··· Supplied records ···

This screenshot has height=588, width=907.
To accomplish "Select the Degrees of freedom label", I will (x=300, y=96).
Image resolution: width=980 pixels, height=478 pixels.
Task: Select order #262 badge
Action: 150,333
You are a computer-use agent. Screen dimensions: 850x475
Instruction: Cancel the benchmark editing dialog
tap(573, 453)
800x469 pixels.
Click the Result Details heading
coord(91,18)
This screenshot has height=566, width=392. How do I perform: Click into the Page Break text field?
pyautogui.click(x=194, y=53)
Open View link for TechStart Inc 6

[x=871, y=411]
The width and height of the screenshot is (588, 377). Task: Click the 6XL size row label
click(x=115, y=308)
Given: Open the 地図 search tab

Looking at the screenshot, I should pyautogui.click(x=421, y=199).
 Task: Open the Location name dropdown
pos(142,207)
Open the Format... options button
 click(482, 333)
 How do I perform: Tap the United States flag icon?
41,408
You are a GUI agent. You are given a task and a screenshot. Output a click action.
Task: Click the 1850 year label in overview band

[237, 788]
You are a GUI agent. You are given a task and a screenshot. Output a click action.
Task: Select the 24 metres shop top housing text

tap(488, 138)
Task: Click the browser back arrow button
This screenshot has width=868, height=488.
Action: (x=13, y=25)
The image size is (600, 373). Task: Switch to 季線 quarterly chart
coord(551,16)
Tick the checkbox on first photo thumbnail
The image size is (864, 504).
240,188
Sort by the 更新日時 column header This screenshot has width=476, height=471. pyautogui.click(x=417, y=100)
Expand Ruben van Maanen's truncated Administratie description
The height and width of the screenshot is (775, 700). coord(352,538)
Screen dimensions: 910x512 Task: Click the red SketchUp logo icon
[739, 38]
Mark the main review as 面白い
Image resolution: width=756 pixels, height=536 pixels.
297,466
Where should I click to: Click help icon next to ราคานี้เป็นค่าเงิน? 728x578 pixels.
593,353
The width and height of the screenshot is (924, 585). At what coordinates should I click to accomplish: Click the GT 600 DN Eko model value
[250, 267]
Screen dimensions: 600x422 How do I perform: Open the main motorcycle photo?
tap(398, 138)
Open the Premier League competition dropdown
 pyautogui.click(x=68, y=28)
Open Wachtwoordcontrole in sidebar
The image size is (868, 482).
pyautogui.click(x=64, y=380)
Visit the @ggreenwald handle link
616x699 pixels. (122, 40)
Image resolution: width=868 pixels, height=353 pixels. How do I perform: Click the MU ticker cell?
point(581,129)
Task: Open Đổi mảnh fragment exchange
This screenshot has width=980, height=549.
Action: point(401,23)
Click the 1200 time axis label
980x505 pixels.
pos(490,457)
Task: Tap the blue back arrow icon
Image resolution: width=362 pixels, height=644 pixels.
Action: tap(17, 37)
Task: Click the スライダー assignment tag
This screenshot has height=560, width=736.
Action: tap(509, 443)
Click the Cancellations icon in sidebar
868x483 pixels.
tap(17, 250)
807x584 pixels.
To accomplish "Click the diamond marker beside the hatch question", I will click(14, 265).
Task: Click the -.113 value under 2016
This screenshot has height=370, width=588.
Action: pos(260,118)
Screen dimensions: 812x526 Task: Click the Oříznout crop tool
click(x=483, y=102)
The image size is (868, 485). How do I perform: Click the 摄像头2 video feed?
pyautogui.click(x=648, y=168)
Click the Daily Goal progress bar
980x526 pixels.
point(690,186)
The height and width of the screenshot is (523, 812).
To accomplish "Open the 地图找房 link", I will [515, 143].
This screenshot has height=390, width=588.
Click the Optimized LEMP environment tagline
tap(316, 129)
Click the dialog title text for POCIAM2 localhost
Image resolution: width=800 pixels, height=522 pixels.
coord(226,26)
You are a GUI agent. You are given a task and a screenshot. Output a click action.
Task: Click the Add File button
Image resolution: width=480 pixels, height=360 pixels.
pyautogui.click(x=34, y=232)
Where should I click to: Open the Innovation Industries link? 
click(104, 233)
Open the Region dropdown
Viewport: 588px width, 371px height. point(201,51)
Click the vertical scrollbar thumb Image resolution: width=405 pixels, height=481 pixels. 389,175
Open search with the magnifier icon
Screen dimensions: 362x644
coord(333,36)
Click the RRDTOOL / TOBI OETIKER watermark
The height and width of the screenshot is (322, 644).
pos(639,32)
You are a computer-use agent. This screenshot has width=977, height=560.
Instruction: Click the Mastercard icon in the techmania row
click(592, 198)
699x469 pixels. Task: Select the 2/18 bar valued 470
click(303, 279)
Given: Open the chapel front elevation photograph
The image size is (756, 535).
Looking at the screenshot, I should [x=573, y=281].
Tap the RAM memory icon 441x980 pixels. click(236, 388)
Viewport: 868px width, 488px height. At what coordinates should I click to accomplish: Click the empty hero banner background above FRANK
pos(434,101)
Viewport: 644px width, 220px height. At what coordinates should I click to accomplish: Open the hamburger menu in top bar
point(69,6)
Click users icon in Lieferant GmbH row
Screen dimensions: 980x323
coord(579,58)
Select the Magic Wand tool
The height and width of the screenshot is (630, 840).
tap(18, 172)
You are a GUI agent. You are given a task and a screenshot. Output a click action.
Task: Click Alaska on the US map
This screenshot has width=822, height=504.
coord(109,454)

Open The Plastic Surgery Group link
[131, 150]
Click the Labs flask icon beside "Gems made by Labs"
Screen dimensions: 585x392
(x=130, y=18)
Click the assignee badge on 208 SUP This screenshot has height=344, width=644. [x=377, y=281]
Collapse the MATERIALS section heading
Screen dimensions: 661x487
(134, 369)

···

> [Exercise]: Reproduce all the data exactly. Include every line.

> [Response to this exercise]:
This screenshot has height=588, width=907.
To accomplish "Select the Degrees of freedom label", I will (x=300, y=96).
Image resolution: width=980 pixels, height=478 pixels.
Task: Select order #262 badge
Action: 150,333
You are a computer-use agent. Screen dimensions: 850x475
Instruction: Cancel the benchmark editing dialog
tap(573, 453)
800x469 pixels.
Click the Result Details heading
coord(91,18)
This screenshot has height=566, width=392. How do I perform: Click into the Page Break text field?
pyautogui.click(x=194, y=53)
Open View link for TechStart Inc 6

[x=871, y=411]
The width and height of the screenshot is (588, 377). Task: Click the 6XL size row label
click(x=115, y=308)
Given: Open the 地図 search tab

Looking at the screenshot, I should pyautogui.click(x=421, y=199).
 Task: Open the Location name dropdown
pos(142,207)
Open the Format... options button
 click(482, 333)
 How do I perform: Tap the United States flag icon?
41,408
You are a GUI agent. You are given a task and a screenshot. Output a click action.
Task: Click the 1850 year label in overview band

[237, 788]
You are a GUI agent. You are given a task and a screenshot. Output a click action.
Task: Select the 24 metres shop top housing text

tap(488, 138)
Task: Click the browser back arrow button
This screenshot has width=868, height=488.
Action: (x=13, y=25)
The image size is (600, 373). Task: Switch to 季線 quarterly chart
coord(551,16)
Tick the checkbox on first photo thumbnail
The image size is (864, 504).
240,188
Sort by the 更新日時 column header This screenshot has width=476, height=471. pyautogui.click(x=417, y=100)
Expand Ruben van Maanen's truncated Administratie description
The height and width of the screenshot is (775, 700). coord(352,538)
Screen dimensions: 910x512 Task: Click the red SketchUp logo icon
[739, 38]
Mark the main review as 面白い
Image resolution: width=756 pixels, height=536 pixels.
297,466
Where should I click to: Click help icon next to ราคานี้เป็นค่าเงิน? 728x578 pixels.
593,353
The width and height of the screenshot is (924, 585). At what coordinates should I click to accomplish: Click the GT 600 DN Eko model value
[250, 267]
Screen dimensions: 600x422 How do I perform: Open the main motorcycle photo?
tap(398, 138)
Open the Premier League competition dropdown
 pyautogui.click(x=68, y=28)
Open Wachtwoordcontrole in sidebar
The image size is (868, 482).
pyautogui.click(x=64, y=380)
Visit the @ggreenwald handle link
616x699 pixels. (122, 40)
Image resolution: width=868 pixels, height=353 pixels. How do I perform: Click the MU ticker cell?
point(581,129)
Task: Open Đổi mảnh fragment exchange
This screenshot has width=980, height=549.
Action: point(401,23)
Click the 1200 time axis label
980x505 pixels.
pos(490,457)
Task: Tap the blue back arrow icon
Image resolution: width=362 pixels, height=644 pixels.
Action: tap(17, 37)
Task: Click the スライダー assignment tag
This screenshot has height=560, width=736.
Action: tap(509, 443)
Click the Cancellations icon in sidebar
868x483 pixels.
tap(17, 250)
807x584 pixels.
To accomplish "Click the diamond marker beside the hatch question", I will click(14, 265).
Task: Click the -.113 value under 2016
This screenshot has height=370, width=588.
Action: pos(260,118)
Screen dimensions: 812x526 Task: Click the Oříznout crop tool
click(x=483, y=102)
The image size is (868, 485). How do I perform: Click the 摄像头2 video feed?
pyautogui.click(x=648, y=168)
Click the Daily Goal progress bar
980x526 pixels.
point(690,186)
The height and width of the screenshot is (523, 812).
To accomplish "Open the 地图找房 link", I will [515, 143].
This screenshot has height=390, width=588.
Click the Optimized LEMP environment tagline
tap(316, 129)
Click the dialog title text for POCIAM2 localhost
Image resolution: width=800 pixels, height=522 pixels.
coord(226,26)
You are a GUI agent. You are given a task and a screenshot. Output a click action.
Task: Click the Add File button
Image resolution: width=480 pixels, height=360 pixels.
pyautogui.click(x=34, y=232)
Where should I click to: Open the Innovation Industries link? 
click(104, 233)
Open the Region dropdown
Viewport: 588px width, 371px height. point(201,51)
Click the vertical scrollbar thumb Image resolution: width=405 pixels, height=481 pixels. 389,175
Open search with the magnifier icon
Screen dimensions: 362x644
coord(333,36)
Click the RRDTOOL / TOBI OETIKER watermark
The height and width of the screenshot is (322, 644).
pos(639,32)
You are a computer-use agent. This screenshot has width=977, height=560.
Instruction: Click the Mastercard icon in the techmania row
click(592, 198)
699x469 pixels. Task: Select the 2/18 bar valued 470
click(303, 279)
Given: Open the chapel front elevation photograph
The image size is (756, 535).
Looking at the screenshot, I should [x=573, y=281].
Tap the RAM memory icon 441x980 pixels. click(236, 388)
Viewport: 868px width, 488px height. At what coordinates should I click to accomplish: Click the empty hero banner background above FRANK
pos(434,101)
Viewport: 644px width, 220px height. At what coordinates should I click to accomplish: Open the hamburger menu in top bar
point(69,6)
Click users icon in Lieferant GmbH row
Screen dimensions: 980x323
coord(579,58)
Select the Magic Wand tool
The height and width of the screenshot is (630, 840).
tap(18, 172)
You are a GUI agent. You are given a task and a screenshot. Output a click action.
Task: Click Alaska on the US map
This screenshot has width=822, height=504.
coord(109,454)

Open The Plastic Surgery Group link
[131, 150]
Click the Labs flask icon beside "Gems made by Labs"
Screen dimensions: 585x392
(x=130, y=18)
Click the assignee badge on 208 SUP This screenshot has height=344, width=644. [x=377, y=281]
Collapse the MATERIALS section heading
Screen dimensions: 661x487
(134, 369)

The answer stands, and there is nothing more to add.